Unable to achieve concurrency in kernel launches

Platform : Jetson TK1

I am unable to achieve kernel concurrency with the following code :-

kernel :

__global__ void add_matrix(char *m1, char *m2, char* m3, char * outm, int *grayWidthStep, int * offset)
{

	int i = blockIdx.x * blockDim.x + threadIdx.x;
	int j = blockIdx.y * blockDim.y + threadIdx.y;
	if(i >= 960)
		return;
	if(j >= 540)
		return;

	const int gray_tid  = j * (*grayWidthStep) + (i*3) + (*offset);
	
	
	outm[gray_tid] = (m1[gray_tid]) * ( m2[gray_tid]) * ( m3[gray_tid]);
	outm[gray_tid + 1] = (m1[gray_tid + 1]) * (m2[gray_tid + 1]) * (m2[gray_tid + 1]);
	outm[gray_tid + 2] = (m1[gray_tid + 2]) * (m2[gray_tid + 2]) * (m2[gray_tid + 1]);

	return;
}

Two streams :

for (int i = 0; i < stream_count; ++i)
	cudaStreamCreate(&stream[i]);

Memory allocations :

//cudaMalloc for each matrix . Showing just one here.
cudaMalloc((char **)&imageMain_d,input_size);

Memory copies :

//cudaMemcpyAsync for each matrix.
cudaMemcpyAsync(imageMain_d, imageMain.ptr(), input_size, cudaMemcpyHostToDevice,stream[0]);

Grid Size

dim3 block(32, 16, 1);
dim3 grid(((imageMain.cols/2) + block.x - 1)/block.x, ((imageMain.rows/2) + block.y - 1)/block.y);

Kernel Launches

add_matrix<<<grid,block,0,stream[0]>>>(imageMain_d,imageLogo_d,image3_d,imageout_d,image_step_d, offset_d);

add_matrix<<<grid,block,0,stream[1]>>>(imageMain_d2,imageLogo_d2,image3_d2,imageout_d2,image_step_d2,offset_d2);

Following by cudaDeviceSynchronize();

The Visual profiler shows both as occuring one after the other on alternate streams
same for cudaMemcpyAsync, one after the other on alternate streams.

  1. There was a CUDA bug affecting concurrent kernel usage on Jetson TK1. I can see you’ve commented on other threads that mention this so you are already aware of it. So make sure you have the latest firmware for Jetson TK1 loaded on your machine.

  2. Assuming a reasonable size image, you may be launching 100 or more blocks per kernel. Jetson has a single Kepler SMX, so 4 blocks of 512 threads each will fill that SMX, mostly preventing any concurrency with the next kernel launch.

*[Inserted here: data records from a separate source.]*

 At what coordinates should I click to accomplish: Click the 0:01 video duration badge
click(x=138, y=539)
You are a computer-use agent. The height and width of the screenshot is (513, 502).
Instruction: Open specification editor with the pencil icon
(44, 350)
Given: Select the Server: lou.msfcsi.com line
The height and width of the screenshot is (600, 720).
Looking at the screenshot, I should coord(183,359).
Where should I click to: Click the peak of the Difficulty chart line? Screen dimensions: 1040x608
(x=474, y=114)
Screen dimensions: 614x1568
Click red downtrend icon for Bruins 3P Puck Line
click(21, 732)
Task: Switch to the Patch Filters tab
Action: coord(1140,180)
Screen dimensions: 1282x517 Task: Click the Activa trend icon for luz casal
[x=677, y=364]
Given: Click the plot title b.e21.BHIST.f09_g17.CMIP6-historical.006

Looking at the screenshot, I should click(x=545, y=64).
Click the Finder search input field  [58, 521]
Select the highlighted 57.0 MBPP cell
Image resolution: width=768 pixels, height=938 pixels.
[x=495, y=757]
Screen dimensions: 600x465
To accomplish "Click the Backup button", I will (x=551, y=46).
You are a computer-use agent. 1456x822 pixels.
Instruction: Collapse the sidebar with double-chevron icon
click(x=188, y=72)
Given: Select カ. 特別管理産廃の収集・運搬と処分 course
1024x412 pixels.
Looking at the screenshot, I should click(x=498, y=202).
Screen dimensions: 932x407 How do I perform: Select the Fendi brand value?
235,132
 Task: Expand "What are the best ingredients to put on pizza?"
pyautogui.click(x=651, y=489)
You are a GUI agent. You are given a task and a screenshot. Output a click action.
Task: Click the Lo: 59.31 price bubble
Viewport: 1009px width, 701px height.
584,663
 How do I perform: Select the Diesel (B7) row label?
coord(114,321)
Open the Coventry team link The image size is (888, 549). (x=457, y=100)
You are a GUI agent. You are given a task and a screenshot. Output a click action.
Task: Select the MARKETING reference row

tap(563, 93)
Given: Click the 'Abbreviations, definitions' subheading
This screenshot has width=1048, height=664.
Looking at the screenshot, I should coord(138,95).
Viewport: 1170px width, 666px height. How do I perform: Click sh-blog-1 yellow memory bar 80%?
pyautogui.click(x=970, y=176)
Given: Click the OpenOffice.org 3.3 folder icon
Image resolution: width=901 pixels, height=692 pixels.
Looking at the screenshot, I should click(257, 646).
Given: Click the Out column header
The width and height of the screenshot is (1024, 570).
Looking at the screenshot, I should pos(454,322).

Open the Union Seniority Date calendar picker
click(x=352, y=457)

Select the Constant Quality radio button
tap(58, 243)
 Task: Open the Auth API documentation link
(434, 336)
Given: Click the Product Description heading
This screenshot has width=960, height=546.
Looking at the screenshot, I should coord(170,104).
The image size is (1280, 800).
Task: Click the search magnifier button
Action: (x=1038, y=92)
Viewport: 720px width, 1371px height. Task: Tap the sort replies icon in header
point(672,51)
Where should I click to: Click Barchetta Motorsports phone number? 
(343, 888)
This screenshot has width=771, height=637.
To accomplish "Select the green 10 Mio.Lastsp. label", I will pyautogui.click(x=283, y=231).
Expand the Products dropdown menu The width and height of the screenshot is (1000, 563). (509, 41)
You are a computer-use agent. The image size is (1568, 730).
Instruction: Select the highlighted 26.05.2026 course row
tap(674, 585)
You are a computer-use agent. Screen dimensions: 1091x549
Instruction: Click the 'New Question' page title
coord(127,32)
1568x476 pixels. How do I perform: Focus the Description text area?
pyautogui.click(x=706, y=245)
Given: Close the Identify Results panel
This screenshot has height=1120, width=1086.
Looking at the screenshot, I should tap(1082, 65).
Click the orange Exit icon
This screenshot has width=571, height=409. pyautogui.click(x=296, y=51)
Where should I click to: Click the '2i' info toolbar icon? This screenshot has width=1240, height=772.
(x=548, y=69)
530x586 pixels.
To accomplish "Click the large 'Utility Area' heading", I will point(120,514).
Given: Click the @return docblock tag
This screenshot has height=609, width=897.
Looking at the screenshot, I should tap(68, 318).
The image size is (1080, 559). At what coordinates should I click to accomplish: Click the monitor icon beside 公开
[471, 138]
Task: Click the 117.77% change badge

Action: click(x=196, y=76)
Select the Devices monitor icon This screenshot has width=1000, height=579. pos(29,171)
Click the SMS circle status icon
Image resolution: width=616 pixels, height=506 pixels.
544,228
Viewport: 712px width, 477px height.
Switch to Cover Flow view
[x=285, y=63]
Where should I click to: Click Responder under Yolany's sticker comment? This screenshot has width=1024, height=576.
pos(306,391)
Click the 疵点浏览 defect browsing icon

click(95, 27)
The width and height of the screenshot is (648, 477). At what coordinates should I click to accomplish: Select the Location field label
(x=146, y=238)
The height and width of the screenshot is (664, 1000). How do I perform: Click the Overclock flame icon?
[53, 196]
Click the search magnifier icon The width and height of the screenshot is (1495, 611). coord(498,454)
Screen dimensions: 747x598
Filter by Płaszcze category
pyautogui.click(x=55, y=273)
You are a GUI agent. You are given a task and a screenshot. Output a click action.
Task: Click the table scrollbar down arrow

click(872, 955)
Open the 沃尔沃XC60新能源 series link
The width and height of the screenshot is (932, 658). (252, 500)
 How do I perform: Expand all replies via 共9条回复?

In general, concurrent kernel execution is somewhat hard to witness. You must have kernels that have relatively small resource usage (so they can share the GPU resources) but also take relatively long to run (so you have an opportunity to witness concurrency, in spite of the inevitable launch difference time e.g. 3-5us minimum).

you are not shown profile output, so may be you just expect too much:

  1. desktop/mobile GPUs has only 1 async copy engine, so next data copying operation started only when previous one is finished
  2. as txbob already mentioned, the next kernel starts to execute after all invocations of previous kernel were started, so you only can overlay a few last invocations of first kernel with a first few invocations of the second kernel. note that, if two kernels run in the same stream, GPU first finishes all invocations of first kernel prior to starting any invocations of second one, so with two streams you can have substantial speed improvement only when kernels are pretty small and the “tail effect” significantly hurts the performance

so, two async copying operations cannot overlap, and two kernels can overlap only their heads/tails. the most significant benefit of multiple streams, therefore, is overlapping of async copying and kernel execution, i.e. first stream can copy data and at the same time second stream execute kernel. if you have it, and your kernels are sufficiently large, it’s all you can get.